Jim O’Neill evidently had a shot at the job a couple of years ago, but the industry was shocked by the fact that Peter Thiel’s candidate was even in the running. He’s been associated with some loony endeavors, like seasteading and the hunt for immortality, and the industry sees him as a disaster waiting to happen. In this environment, that makes O’Neill a credible threat again, though it seems far fetched.
But he’s still going to make everyone’s list. Funny how that works.
How about Richard Pazdur, the oncology czar at the FDA whose commitment to rapid drug reviews has played a material role in revolutionizing oncology R&D over the last 5 years? It’s been suggested. But when it comes to agency insiders, though, no one outshines Janet Woodcock at CDER. She not only knows where the bodies are buried at the FDA, she often helped put them there. Maybe she could cap a decades-long run as FDA chief?
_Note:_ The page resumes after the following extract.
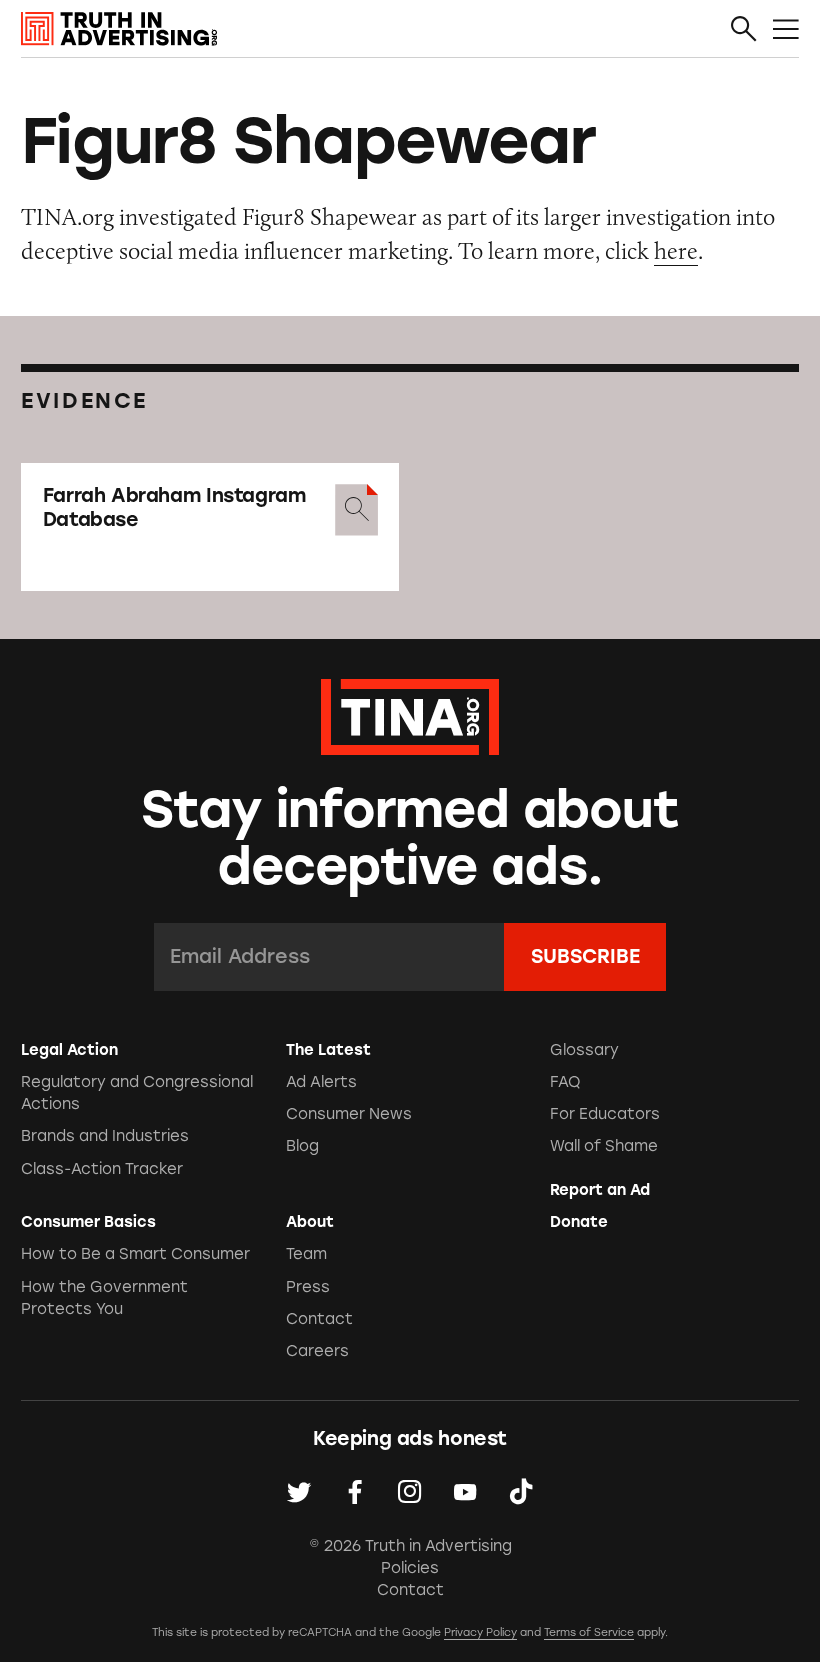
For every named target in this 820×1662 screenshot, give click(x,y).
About (310, 1222)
Stranger things have happened.
Two years ago I called Gottlieb the Republican shadow commissioner, out front offering positions on reforming the FDA. We don’t seem to have one of those now, by virtue of the fact that no one expected Gottlieb to stand down so soon. And with a national election looming next year with a wildly controversial president, anyone who does get the job may ultimately prove an interim chief in any case.
Biopharma hates regulatory uncertainty of any kind. This year we’ve had a government shutdown followed by an abrupt resignation by Gottlieb. Uncertainty at the FDA appears to now be the rule.
In a note to investors, Jefferies’ Michael Yee noted that whoever steps in will find an agency that has established a “pro-innovation” approach that won’t suddenly end now, regardless of who gets the job.
That sounds reasonable, but it won’t stop the fretting that’s going on now. Approaches are one thing, execution is another.